For an hour, I sat all by myself. I thought about how the ocean used to soothe my soul so completely. I could lay out on the beach for hours, just staring at the waves. My friend once asked, “How can you just sit there? Don’t you need a book?” Nope. I didn’t need a distraction from the beauty that was all around me; I just wanted to drink it in, and so I did.
It’s no wonder I was so zen back then. I could sit for hours without having to do anything. Now, I can barely look out at the waves for two minutes before I’m up and chasing a toddler down the beach. For a few moments, I let salty tears run down my cheeks. I stared out at the waves. I read a few chapters of my book. I decided that while I might not be able to get back to that total zen I once used to feel — at least not now, with two small kids — but I could still appreciate it in small doses. I could still stretch out those tiny moments of happiness, and feel them deep in my soul.
Once my kids were down on the beach with me, I felt myself restored. I played with them in the sand and in the ocean and really soaked in those moments, instead of trying to escape into my book. We combed the beach for seashells. We built sandcastles. And for the rest of vacation, I vowed to keep my expectations as low as possible. That night we stayed in and put frozen pizzas in the oven. We watched a movie and put everyone to bed early, determined to have cheerier children come morning.
From that point on, everything suddenly started looking up. We under-scheduled and under-planned. We didn’t attempt any more fancy dinners. We just went with the flow.
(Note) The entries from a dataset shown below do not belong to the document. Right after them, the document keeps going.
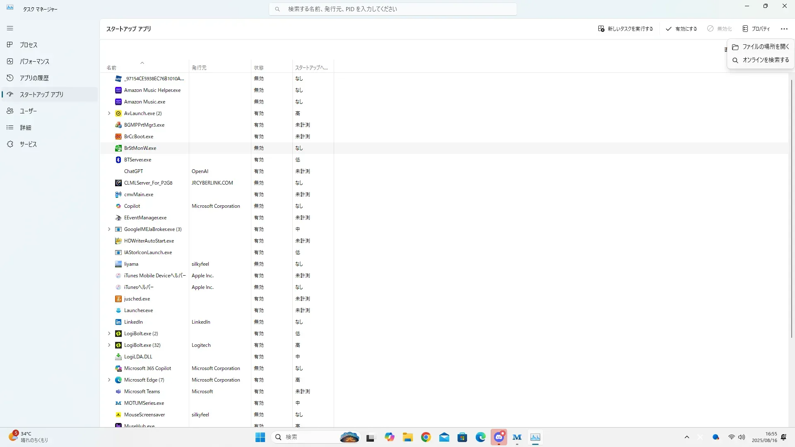Choose ファイルの場所を開く (Open file location) in the menu
This screenshot has height=447, width=795.
[x=761, y=47]
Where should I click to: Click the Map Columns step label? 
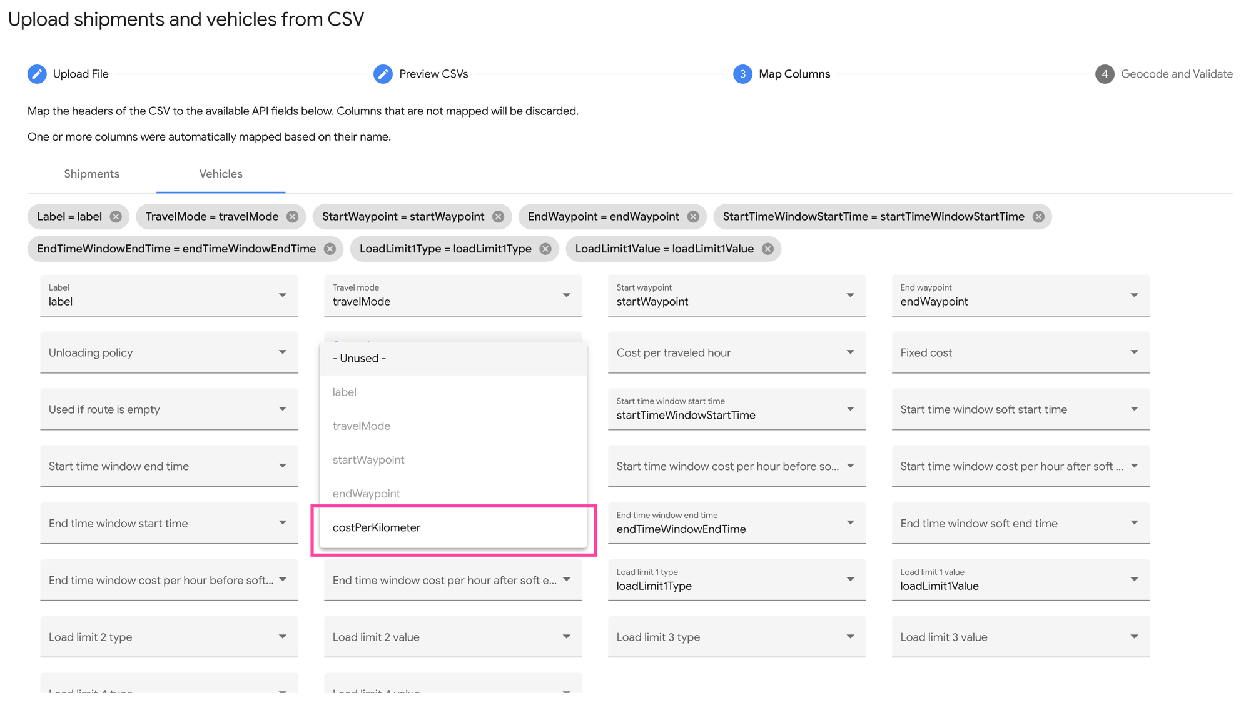click(794, 73)
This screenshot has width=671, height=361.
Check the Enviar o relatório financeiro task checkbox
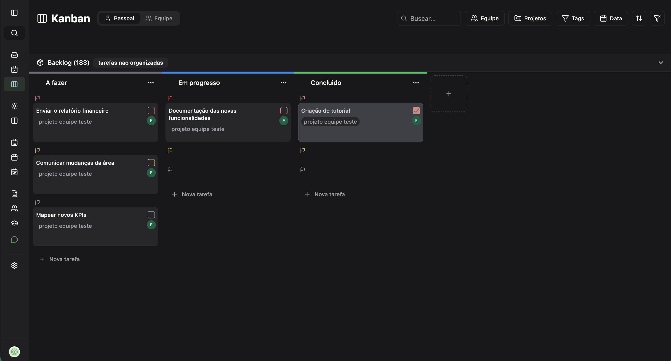151,110
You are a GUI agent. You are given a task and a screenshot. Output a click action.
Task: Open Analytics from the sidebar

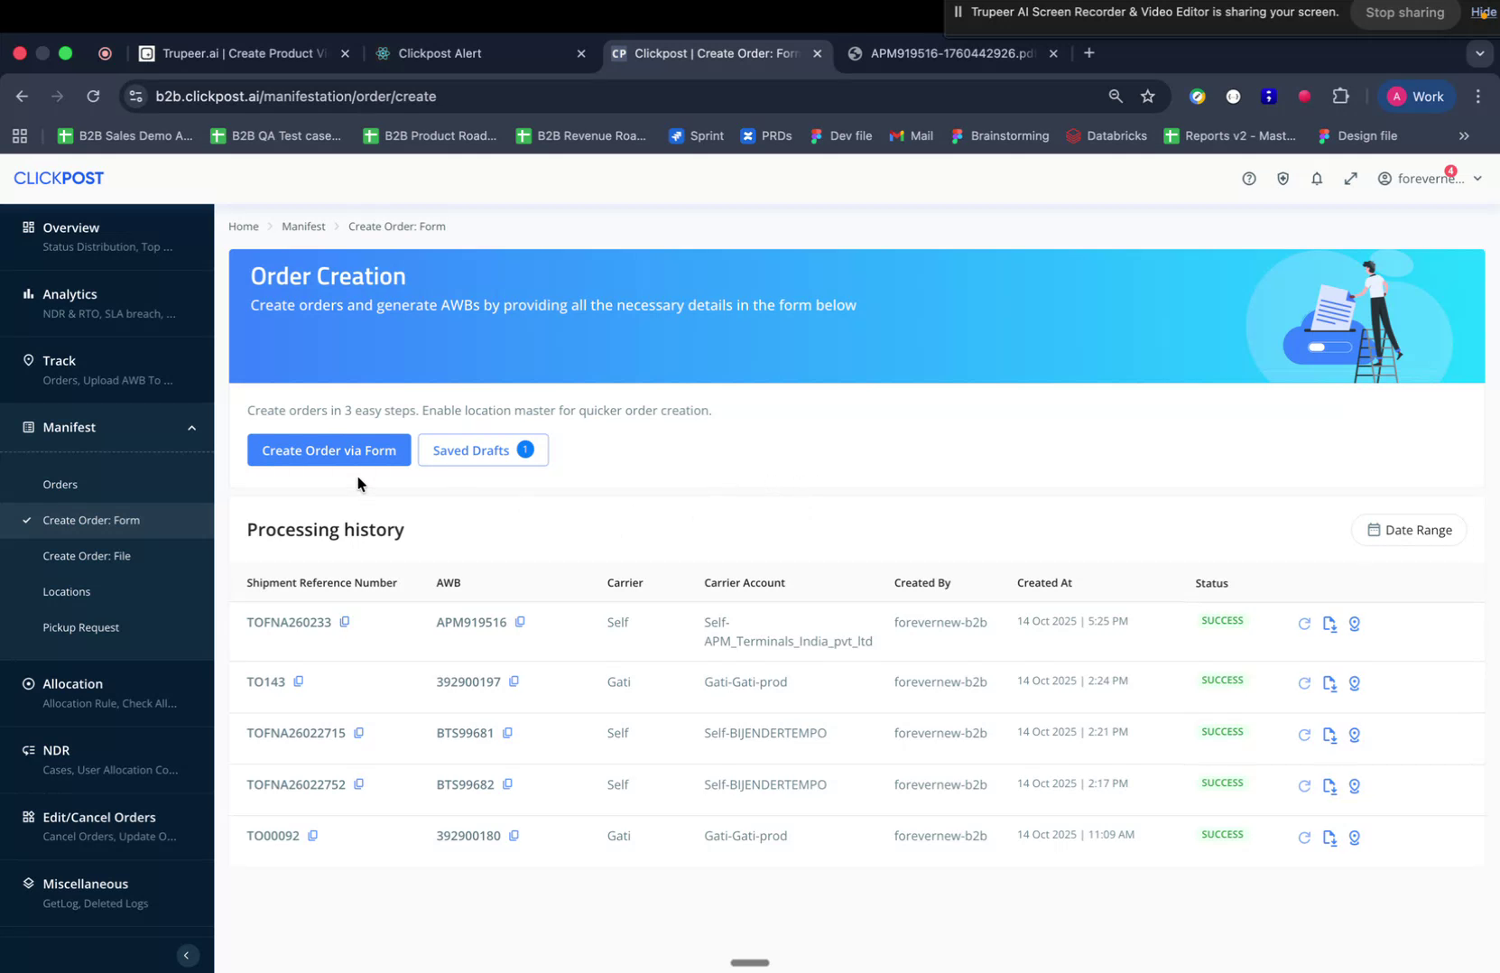point(69,294)
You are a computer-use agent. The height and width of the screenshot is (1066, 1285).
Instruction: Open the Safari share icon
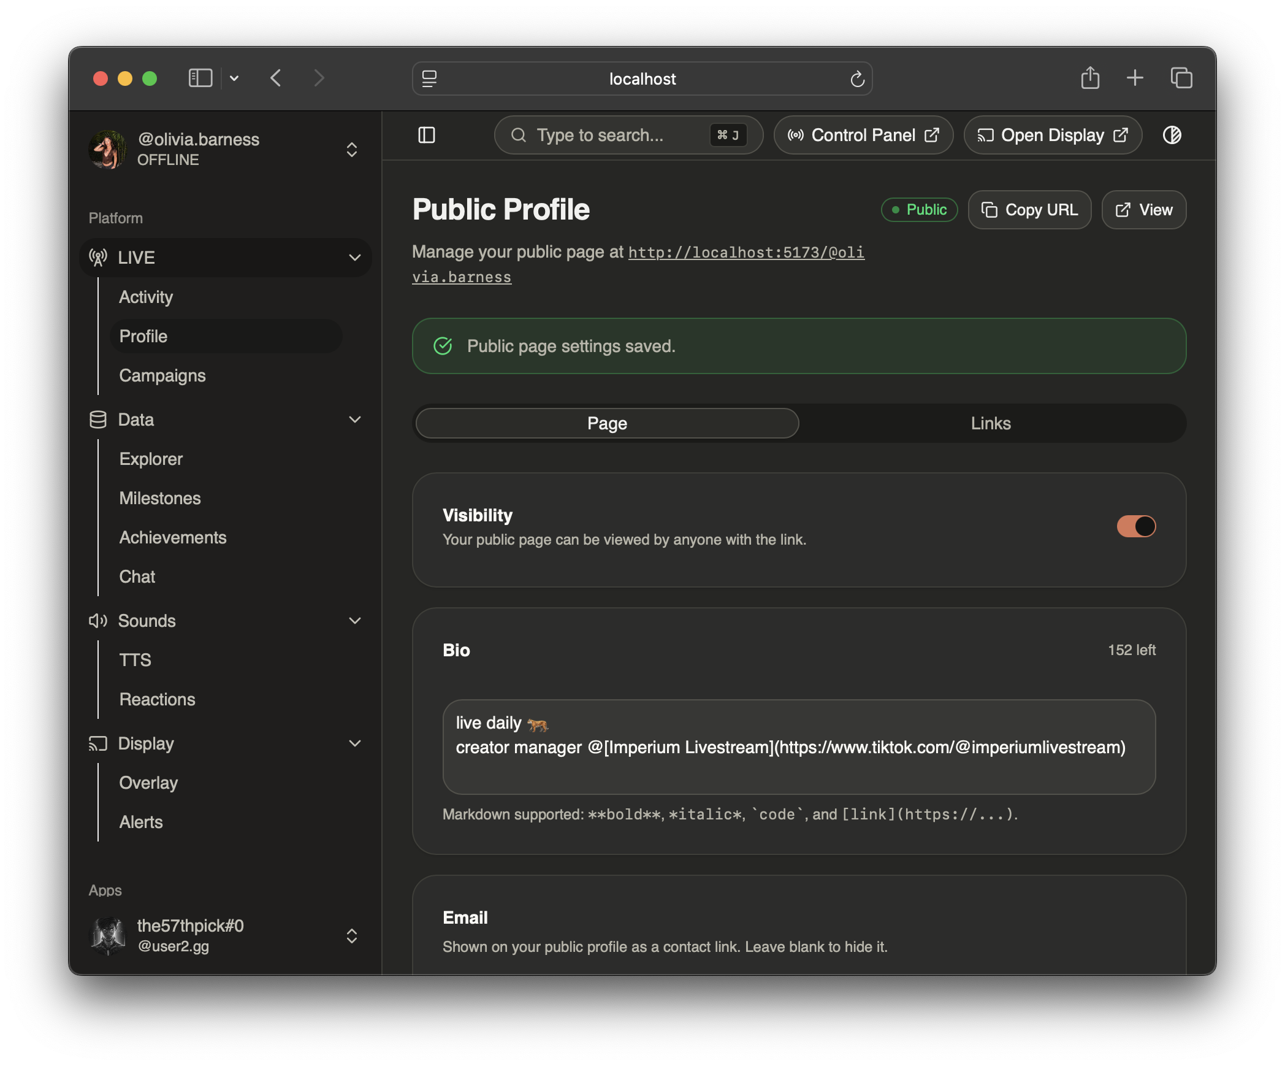point(1089,78)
We rode bikes when the kids asked to, and even though everyone was sweaty and crying in a matter of minutes, my husband and I had anticipated as much. We walked behind them, slow as snails, as they toppled over and struggled to pedal up hill. We chuckled (quietly) at the ridiculous scene, because it was all we could do to keep our sanity.
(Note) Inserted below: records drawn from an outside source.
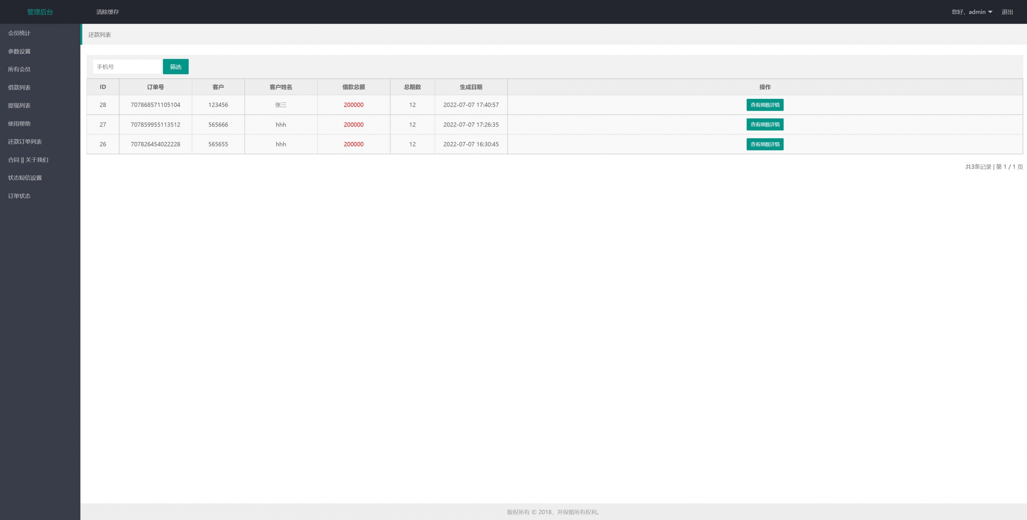Go to 所有会员 in the sidebar
Viewport: 1027px width, 520px height.
click(x=19, y=69)
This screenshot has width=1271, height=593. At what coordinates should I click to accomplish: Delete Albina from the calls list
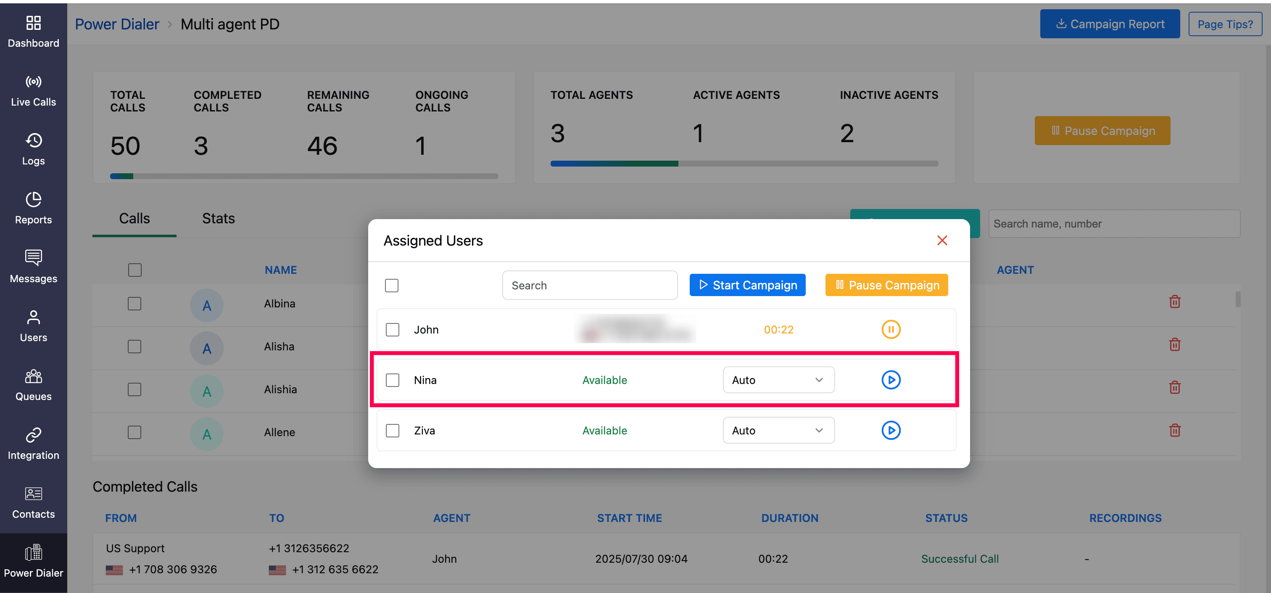1174,302
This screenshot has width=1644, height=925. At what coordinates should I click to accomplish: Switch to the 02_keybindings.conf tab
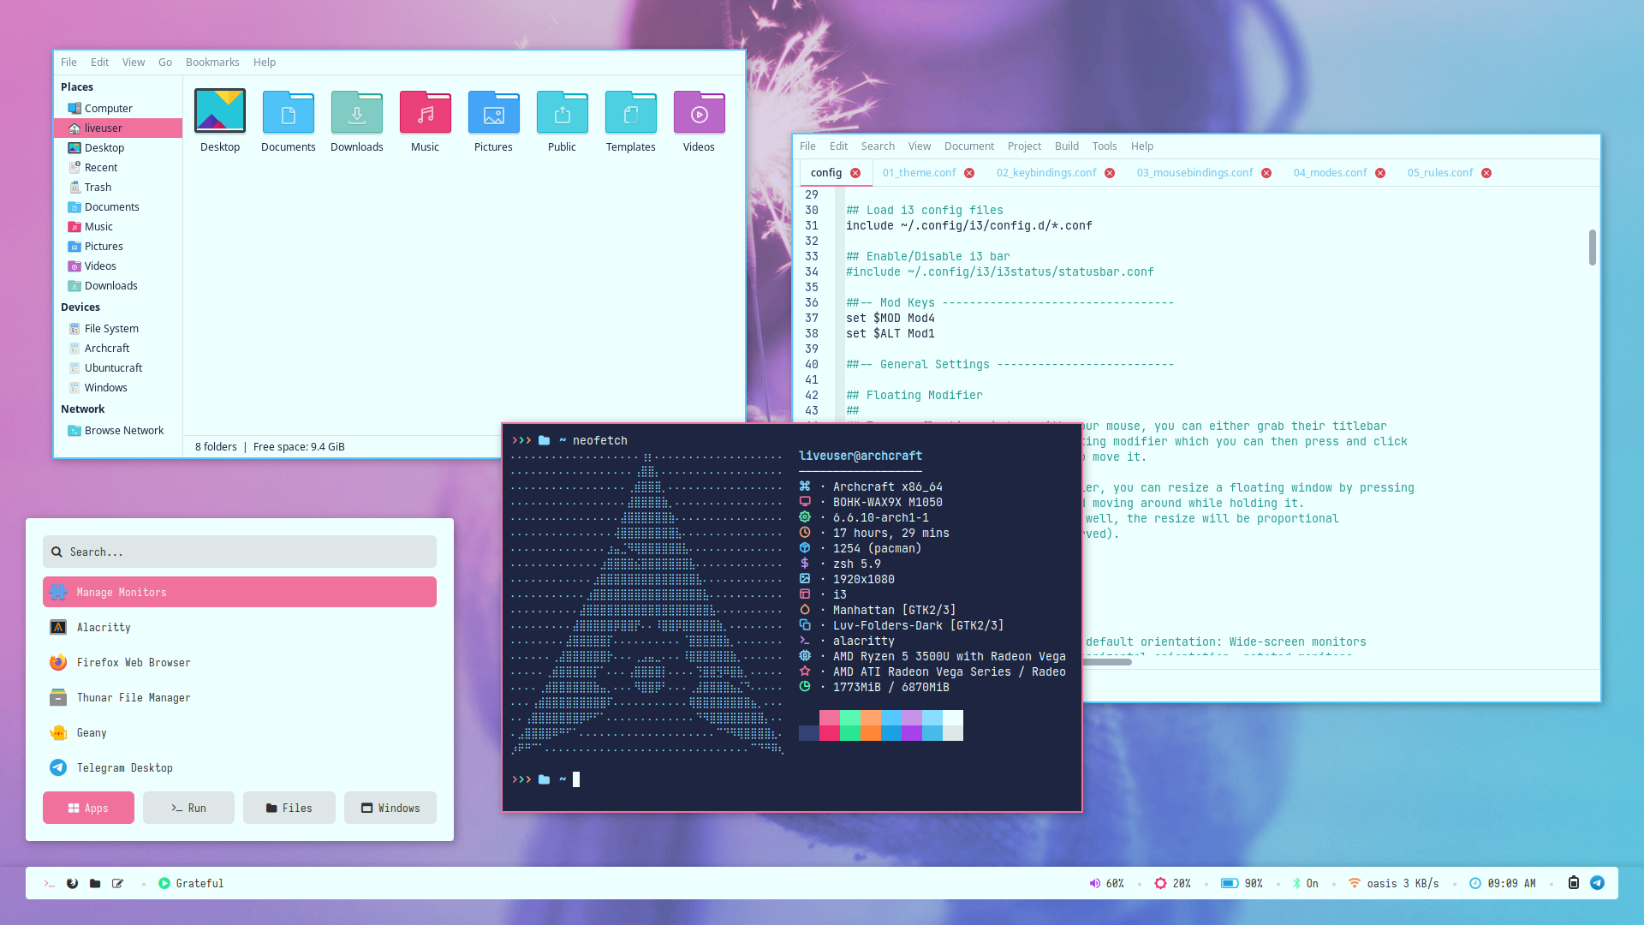click(1045, 173)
So there you have it: The secret to an enjoyable vacation with kids may in fact be low expectations. That, and truly seeing the small moments of joy for what they are. Especially when you have anxiety, and especially until there’s any actual sustained relaxing going on. Because the truth is, no matter where I am, anxiety may never take a vacation. But I’m learning to accept it. I’m learning to move through it. And I’m learning to adjust accordingly. I can finally see how there’s strength in that, too.